#### [YOUR OBJECTIVE]
Using the line with "Viewport: 828px width, 1360px" as your starting point, transcribe it and each line beneath it word for word until the records run out, without pictures.

DATASET EXCERPTS Start Marker

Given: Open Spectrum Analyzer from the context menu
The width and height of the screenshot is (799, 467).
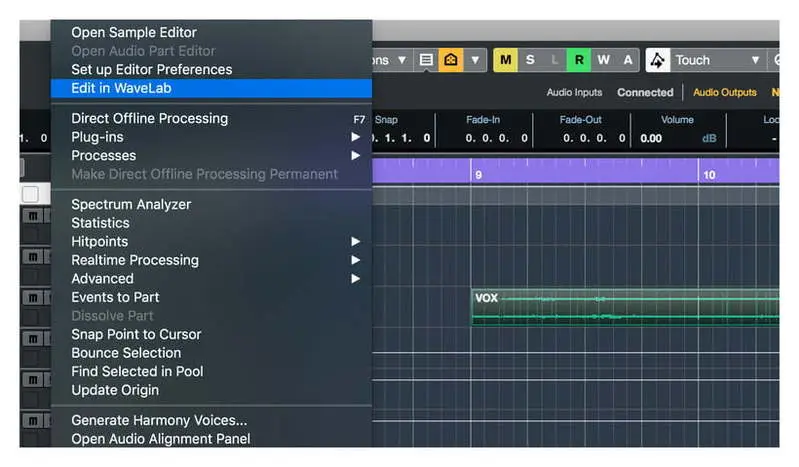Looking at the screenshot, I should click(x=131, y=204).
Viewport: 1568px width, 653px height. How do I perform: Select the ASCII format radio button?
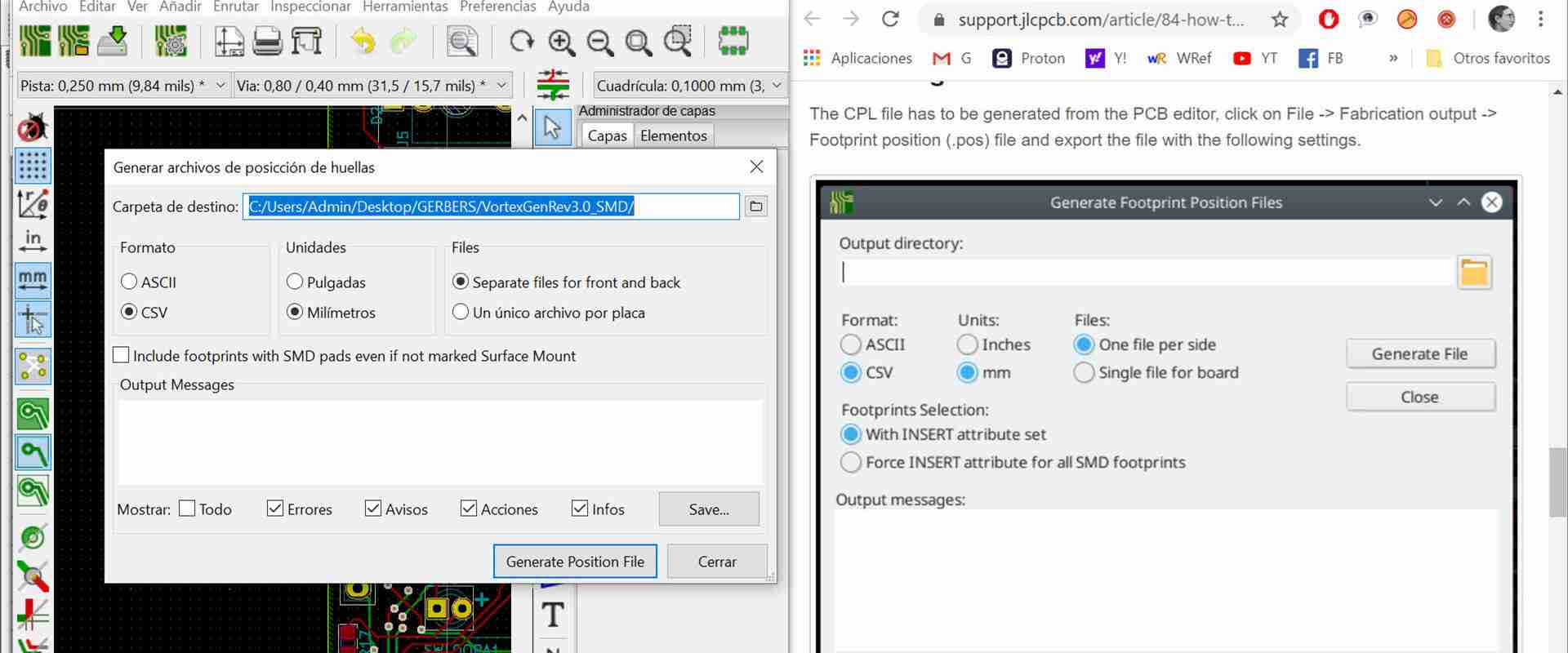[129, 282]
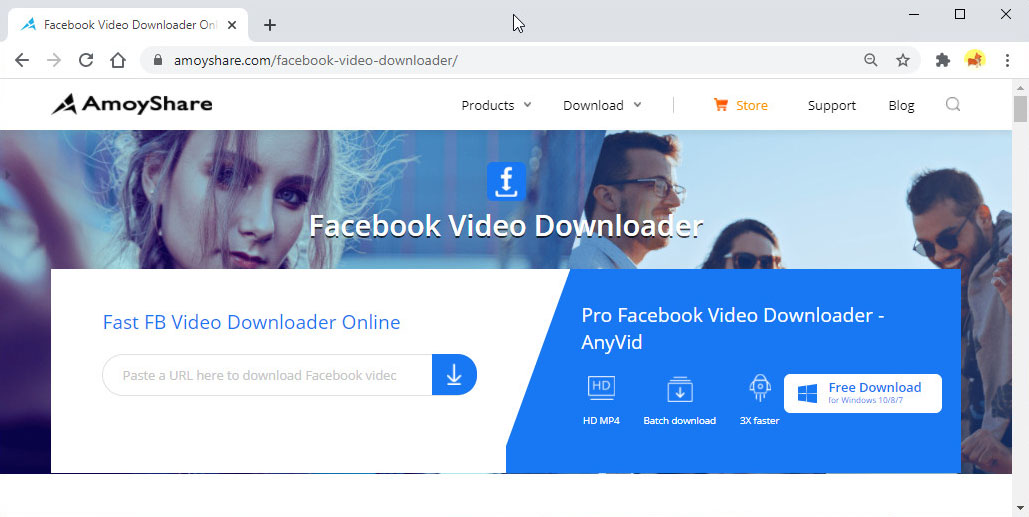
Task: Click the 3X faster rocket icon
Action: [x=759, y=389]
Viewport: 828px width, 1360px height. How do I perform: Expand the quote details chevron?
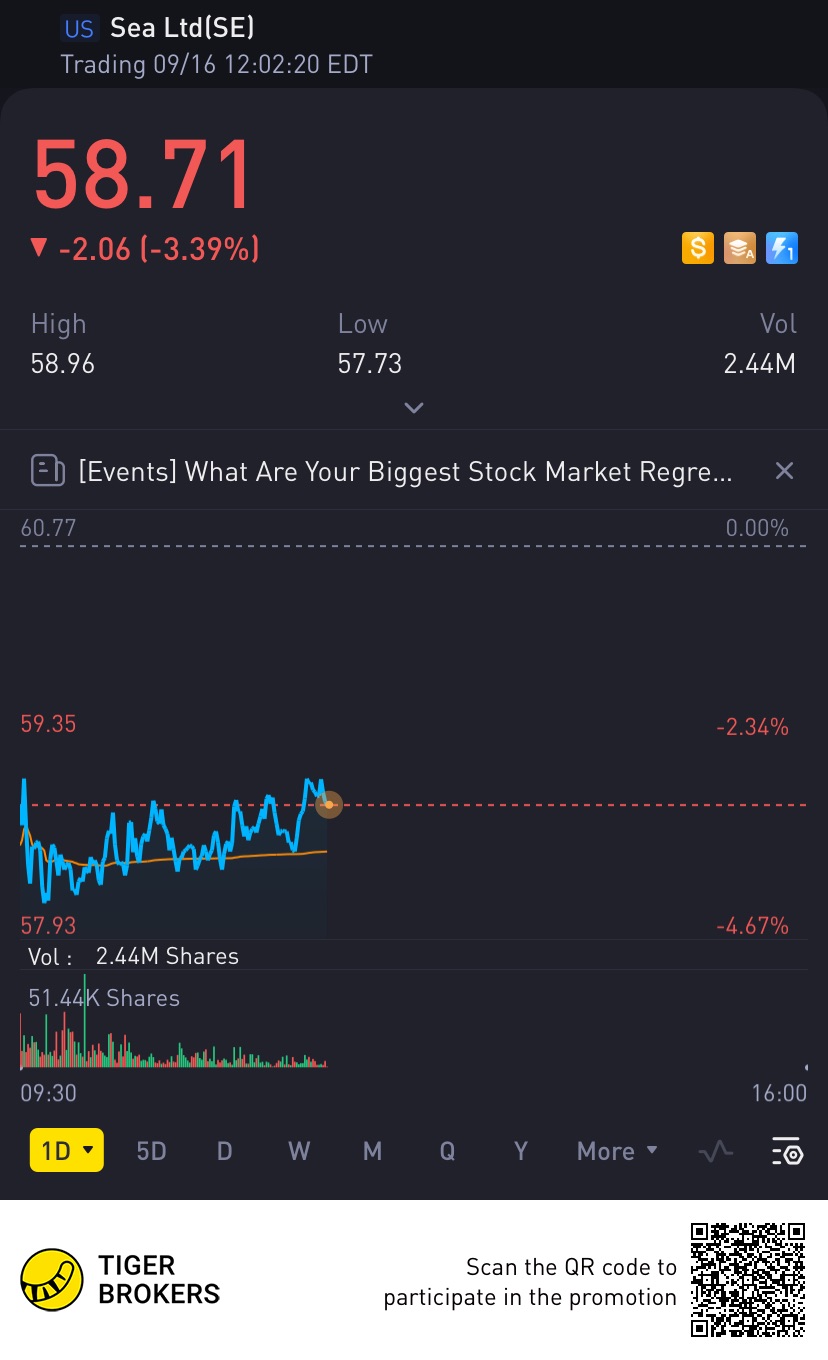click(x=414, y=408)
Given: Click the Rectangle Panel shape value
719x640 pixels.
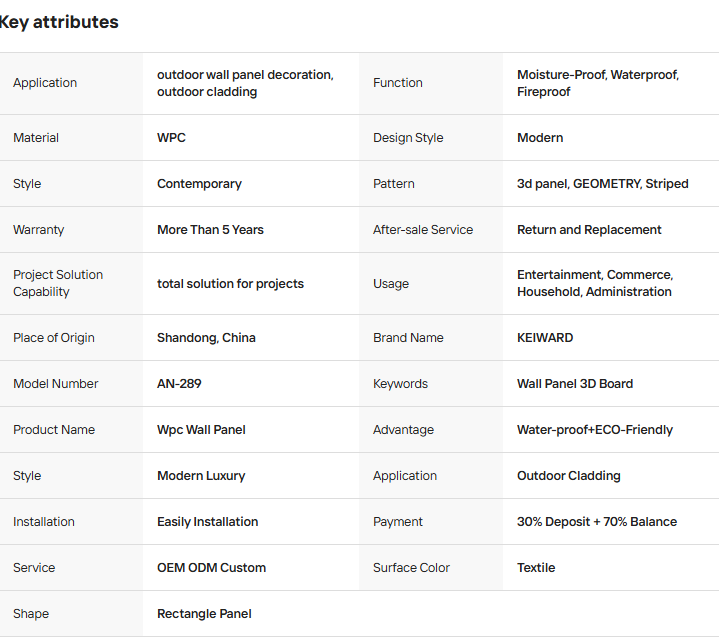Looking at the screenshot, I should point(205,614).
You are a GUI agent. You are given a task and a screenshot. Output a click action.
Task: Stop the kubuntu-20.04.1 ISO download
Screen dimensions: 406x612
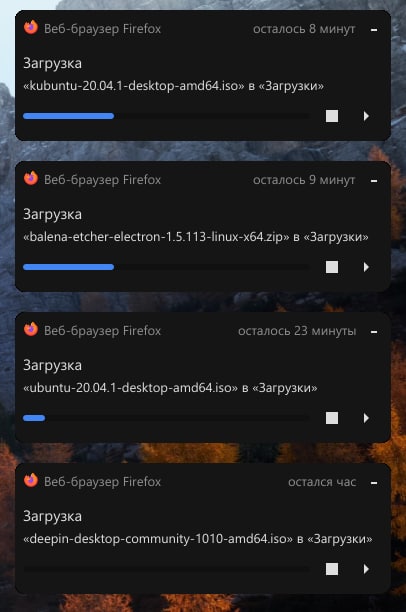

DATASET EXCERPTS End Marker

#### [OUTPUT FOR THIS TASK]
Viewport: 828px width, 1360px height. How do I perform: Expand the quote details chevron?
click(x=414, y=408)
Given: Click the Rectangle Panel shape value
719x640 pixels.
Looking at the screenshot, I should point(205,614).
You are a GUI agent. You are given a task and a screenshot. Output a click action.
Task: Stop the kubuntu-20.04.1 ISO download
Screen dimensions: 406x612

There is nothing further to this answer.